I'm not sure what this has to do with the OS.
The memory manager exists in user space and
only goes to the OS when it can't fulfill the
request with the memory that it has on hand.
> This means, lets say that you have a memory page that's 4kb long, and
> you need a contiguous string that is say 9kb, then that means your OS
> would have to find 3 contiguous memory pages to be able to fit a
> single string. Say that again, a single string needing 3 *contiguous*
> memory pages. If this allocation happens on one core and then the
> process is migrated to a different core for whatever reason that
> controls a different memory module, then just accessing that string
> that's even in L3 cache would be a problem.
Humph. 9 KB is not all that much memory.
Besides, how often do you have strings
this big anyway?
> Then when you change anything in the pages, your write-through cache
> will see it, and the OS virtual memory manager will mark that page
> dirty. Next time you need to access memory in the same page in a
> different core and especially if the data isn't in L3 cache yet, OS
> sees a dirty page and does all page management necessary to mark that
> page clean just for reading the data.
> Now that's fine if the string doesn't grow. But now let's say you
> concatenate a 4kb string to a 9kb string -- you now then need 5
> *contiguous* pages to fit all the 13kb data in a single string. That's
> on top of the storage that's already required by either string.
So, what you're saying is that requiring contiguous
strings interferes with sharing memory between strings
and thus increases memory usage. That I can understand,
but you already covered this in a separate bullet point.
> all hell breaks loose as your VMM will have to find these 5 pages that
> sit right next to each other, potentially paging out stuff just so
> that it can satisfy this simple concatenation request.
In my experience most programs don't come close
enough to exhausting their address spaces to
make this a big deal. I don't believe that this
is as apocalyptic as you're making it out in
> The time it
> takes to get something like that done is just unacceptable whenever
> you need to do something remotely interesting on a system that should
> be handling thousands of transactions per second -- or even just on a
> user's machine where you have absolutely no idea what other programs
> are running and what kind of architecture they have. :)

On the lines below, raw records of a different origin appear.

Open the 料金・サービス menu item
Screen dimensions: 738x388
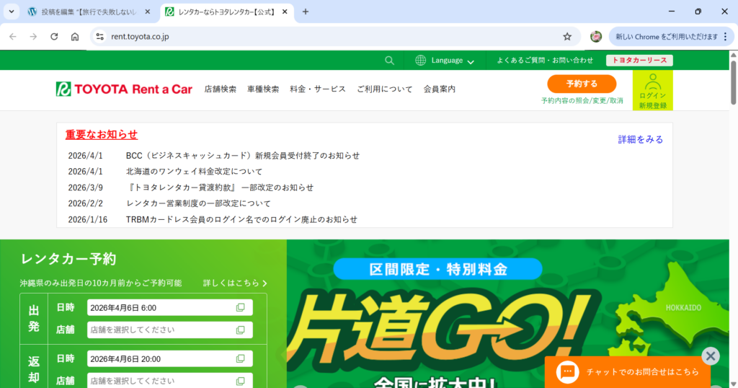[317, 89]
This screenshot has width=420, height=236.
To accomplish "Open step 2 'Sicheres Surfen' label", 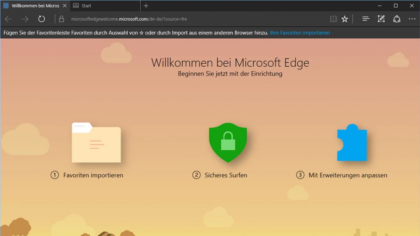I will [226, 175].
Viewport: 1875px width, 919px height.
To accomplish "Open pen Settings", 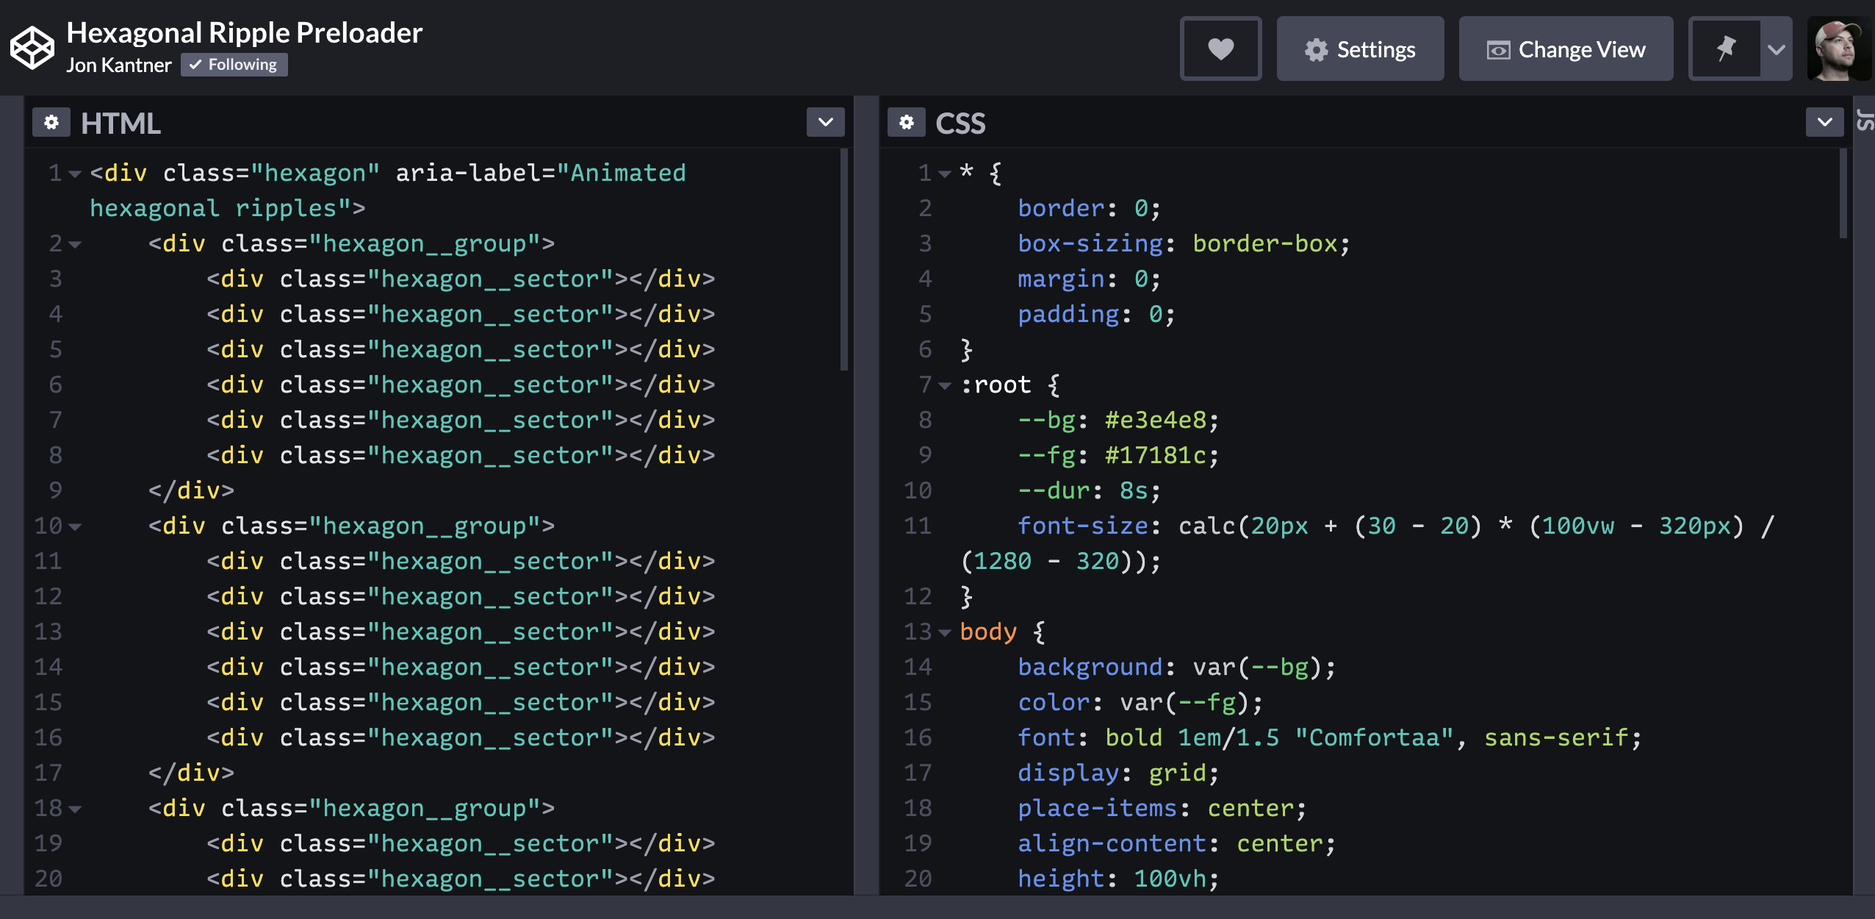I will [x=1360, y=49].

You need to be more clear about whether you're
talking about physical addresses or virtual
addresses. Contiguous pages do not have to
be stored in contiguous physical memory.
If what you're saying is true than std::deque
should be preferable to std::vector, but this
is exactly the opposite of what I've always
>> not even sure what this has to do with cache coherency
> In the case where you have two strings trying to access the same
> string, and the string changes on a process that's working on one
> processor, the processor has to keep the caches of both up-to-date
> especially if it's in L1 cache. That means if you're building a string
> in one thread and simultaneously reading it from another, you're
> stressing the cache coherence mechanisms used by them multi-core
This sounds like a bad idea to begin with, never
mind the performance implications.
> On single-core machines that's largely not too much of a
> problem unless you run into non-local memory access and have to swap
> things in and out of the cache -- the case for when you have large
> contiguous chunks of memory that have to be accessed randomly (like
> strings and vectors).
Sure, but this happens regardless of whether the string
is stored contiguously or not. In fact, I would think
that your proposal would make this worse by allowing
hidden sharing between apparently unrelated strings.